[Python-ideas] Working with Path objects: p-strings?

Brett Cannon brett at python.org
Tue Mar 29 14:51:49 EDT 2016


On Tue, 29 Mar 2016 at 02:45 Michel Desmoulin <desmoulinmichel at gmail.com>
wrote:

>
>
> Le 29/03/2016 09:50, Sven R. Kunze a écrit :
> > On 25.03.2016 22:56, Michel Desmoulin wrote:
> >> Although path.py, which I have been using for years now (and still
> >> prefer to pathlib) subclass str and never caused any problem whatsoever.
> >> So really, we should pinpoint where it could be an issue and see if this
> >> is a frequent problem, because right now, it seems more a decision based
> >> on purity than practicality.
> >
> > I agree. The PEP says:
> >
> > """
> > No confusion with builtins
> > ----------------------------------
> > In this proposal, the path classes do not derive from a builtin type.
> > This contrasts with some other Path class proposals which were derived
> > from str . They also do not pretend to implement the sequence protocol:
> > if you want a path to act as a sequence, you have to lookup a dedicated
> > attribute (the parts attribute).
> >
> > Not behaving like one of the basic builtin types also minimizes the
> > potential for confusion if a path is combined by accident with genuine
> > builtin types.
> > """"
> >
> > I have to admit I cannot follow these statements but they should have
> > appeared to be necessary back then. As experience shows the PyPI module
> > fared far better here.
> >
> >
> > I am great a fan of theory over practice as what has been proven in
> > theory cannot be proven wrong in practice. However, this only holds if
> > we talk about hard proof. For soft things like "human interaction",
> > "mutual understanding" or "potential for confusion", only the practice
> > of many many people can "prove" what's useful, what's "practical".
> >
> >
>
> +1. Can somebody defend, with practical examples, the imperative to
> refuse to inherit from str ? And weight it against the benefits of it ?
>
> We have been doing it for years, and so far it's been really, really
> nice. I can't recall problem I had because of it ever. I can recall
> numerous editions of my code because I forgot str() on pathlib.Path.
>

 I may regret this, but I will give this a shot. :)

I wrote a blog post at
http://www.snarky.ca/why-pathlib-path-doesn-t-inherit-from-str because my
response was getting a bit long. I have pasted it below in CommonMark.

-----

Over on [python-ideas](https://mail.python.org/mailman/listinfo/python-ideas)
a discussion has broken out about somehow trying to make
`p'/some/path/to/a/file` return an [instance of `pathlib.Path`](
https://docs.python.org/3/library/pathlib.html#pathlib.Path). This led to a
splinter discussion as to why `pathlib.Path` doesn't inherit from `str`? I
figured instead of burying my response to this question in the thread I'd
blog about it to try and explain one approach to API design.
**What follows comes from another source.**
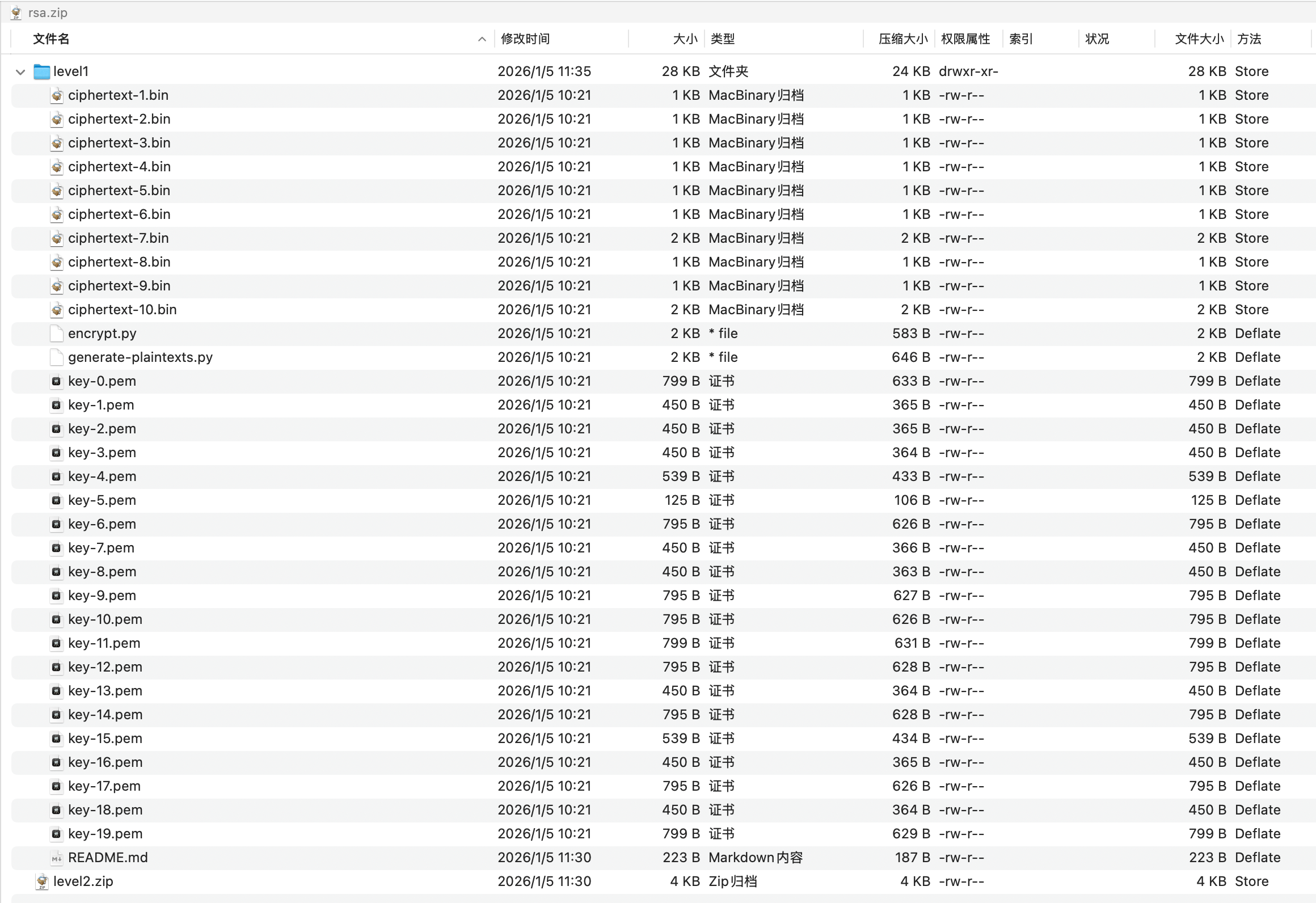Click the level1 folder icon
The image size is (1316, 903).
[x=41, y=71]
I think the key question in all of this is whether paths are semantically
equivalent to a sequence of characters? Obviously the answer is "no" since
paths have structure, directly represent something like files and
directories, etc. Now paths do have a serialized representation as strings
-- at least most of the time, but I'm ignoring Linux and the crazy
situation of binary paths -- which is why C APIs take in `char *` as the
representation of paths (and because C tends to make one try to stick with
the types that are part of the C standard). So not all strings represent
paths, but all paths can be represented by strings. I think we can all
agree with that.

OK, so if all paths can be represented as strings, why don't we just make
`pathlib.Path` subclass `str`? Well, as I said earlier, not all strings are
paths. You can't concatenate a string representing a path with some other
random string and expect to get back a string that still represents a valid
string (and I'm not talking about "valid" as in "the file doesn't exist",
I'm talking about "syntactically not possible"). This is what [PEP 428](
https://www.python.org/dev/peps/pep-0428/) is talking about when it says:

> Not behaving like one of the basic builtin types [list str] also
minimizes the potential for confusion if a path is combined by accident
with genuine builtin types [like str].

Now at this point someone someone will start saying, "but Brett,
'[practicality beats purity](https://www.python.org/dev/peps/pep-0020/)'
and all of those pre-existing, old OS APIs want a string as an argument!"
And you're right, in terms of practicality it would be easier for
`pathlib.Path` to inherit from `str` ... for the short/medium term. One
thing people are forgetting is that "[explicit is better than implicit](
https://www.python.org/dev/peps/pep-0020/)" as well and as with most design
decisions there's not one clear answer. Implicitly treating a path as a
string currently works, but that's just because we have inherited a
suboptimal representation for paths from C. Now if you use an explicit
representation of paths like `pathlib.Path` then you gain semantic
separation and understanding of what you are working with. You also avoid
any issues that come with implicit `str` compatibility as I pointed out
earlier.

And before anyone says, "so what?", think about this: Python 2/3. While I'm
sure some will say I'm overblowing the comparison, but Python 3 came about
because the implicit compatibility of binary and textual data in Python 2
caused major headaches to the point that we made a backwards-incompatible
change that has caused widespread ramifications (but which we seem to be
coming out on the other side of). By not inheriting from `str`,
`pathlib.Path` has avoided a similar potential issue from the get-go. Or
another way of looking at it is to ask why doesn't `dict` inherit from
`str` so that it's easier to make it easier to stick in the body of an HTTP
response so it can be implicitly treated as JSON? If you going, "eww, no
because they are different types" then you at least understand the argument
I'm trying to make (if you're going "I like that idea", then I think [Perl](
https://www.perl.org/) might be more to your liking than Python and that's
fine since the two languages just have different designs).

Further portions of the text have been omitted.